## Exercise description
Can you reproduce, word for word, the stretch of the news article about the Mozaic East gym confrontation that begins with the words containing "Austin, who was" and ends with "not being racist."?

## Document passage
In the video posted Tuesday night, Tom Austin, who is white, said he was going to call 911 on the group. (He ended up calling the building's property manager instead.)

On Wednesday afternoon, Austin said he messed up. He had an office at the Mozaic East building in Uptown for his company, F2 Group. The office building is owned by the Ackerberg Group.

"Should have handled it differently," he said in an e-mail. "Not my job to have done anything."

Top Figure, a Minneapolis-based social media and branding agency, posted the video to its Instagram account saying that it showed racial profiling in action. The company is a member of the WeWork co-working space in the building. The men were working out in the gym in the building when Austin confronted them.

"I'm Tom Austin," the man says in the video. "I'm a tenant in the building — are you?"

The men in the group, who are black, respond that they are all tenants. Austin demands to know which office they work in. They respond that they don't have to tell him. He says he's going to call 911.

"As you guys can see, we're dealing with racism here," one of the voices says in the video.

The men who work at Top Figure could not be reached for comment.

Austin, who was a vocal critic of renaming Lake Calhoun to Bde Maka Ska, said in an interview Wednesday that he regretted saying anything to the men and insisted he was not being racist.

## Data block
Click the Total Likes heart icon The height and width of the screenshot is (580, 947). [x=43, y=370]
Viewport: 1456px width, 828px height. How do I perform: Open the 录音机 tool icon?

## Final result
Austin, who was a vocal critic of renaming Lake Calhoun to Bde Maka Ska, said in an interview Wednesday that he regretted saying anything to the men and insisted he was not being racist.